Header's setPost: method basically sets the relevant texts to labels (which have nothing to do with the caption, they are completely different cells. the problematic cell is not the header cell). The table doesn't have any footer methods. The only method regarding height is the one above.

- (NSInteger)tableView:(UITableView *)tableView numberOfRowsInSection:(NSInteger)section {
    if (section >= self.posts.count) {
        return 1;
    }
    id post = self.posts[section];
    [calculate number of rows, which is deterministic]
    return [number of rows];
}

- (NSInteger)numberOfSectionsInTableView:(UITableView *)tableView {
    BOOL hasCursor = self.cursor && self.hasMore ? 1 : 0;
    return self.posts.count + hasCursor;
}

(Post count and cursor and hasMore are also deterministic).

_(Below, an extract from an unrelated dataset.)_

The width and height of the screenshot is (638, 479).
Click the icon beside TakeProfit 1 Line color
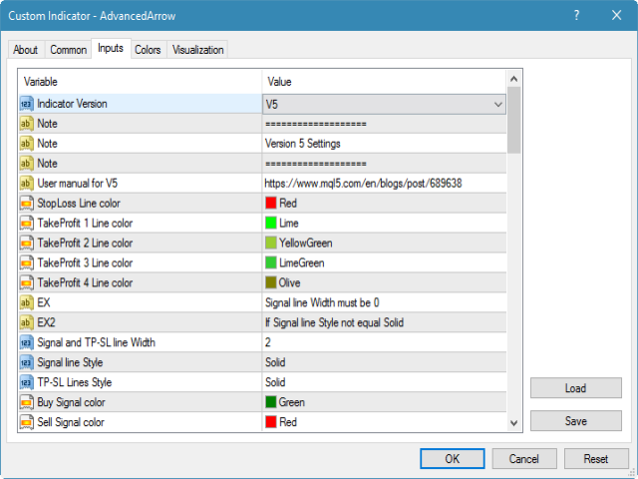[26, 224]
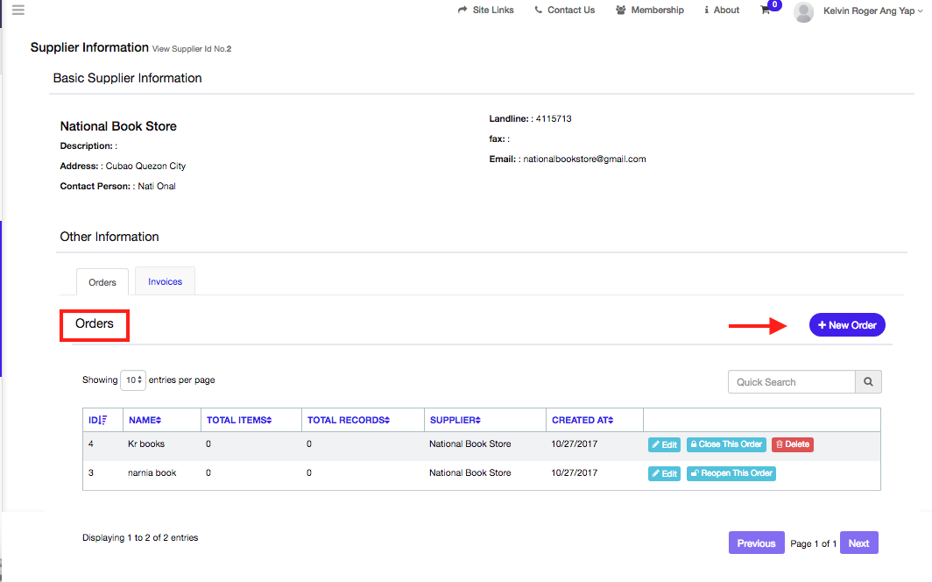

UPDATE 3: I've asked a question (which wasn't a duplicate, even though there are similar questions) and got a useful answer that solved my problem. Can the downvoters please elaborate the reason that they've downvoted?

1条回答
祖国的老花朵
2楼-- · 2019-01-08 00:42

Here is an example: https://github.com/DonMag/DynamicCellHeight

Table B is one way of accomplishing "More/Less" (Table A was for another layout I played around with). It uses the [tableView beginUpdates]; tableView endUpdates]; method of triggering the table re-layout.

The key is getting all your constraints set up correctly, so the Auto-Layout engine does what you expect.

The example is in Swift, but should be really easily translated back to Obj-C (I think I did it in Obj-C first).

enter image description here

Edit: some additional notes...

This is using a pretty standard method of dynamic-height table view cells. The vertical spacing constraints between elements effectively "pushes out" the bounds of the cell. The tap here toggles the numberOfLines property of the label between 2 and 0 (zero meaning as many lines as necessary). Sequential calls to beginUpdates / endUpdates on the table view tells the auto-layout engine to recalculate the row heights without needing to reload the data.

For this example, I did use a little "trickery" to get the smooth expand/collapse effect... The multiline label you see here is contained in a UIView (with clipsToBounds true). There is a second, duplicate multiline label (alpha 0 so it's not visible) that is controlling the height. I found that changing the numberOfLines on the visible label sort of "snapped" to 2 lines, and then the size change animation took place... resulting in the text "jumping around."

Just for the heck of it, I added the "not so good" version to my GitHub repo for comparison's sake.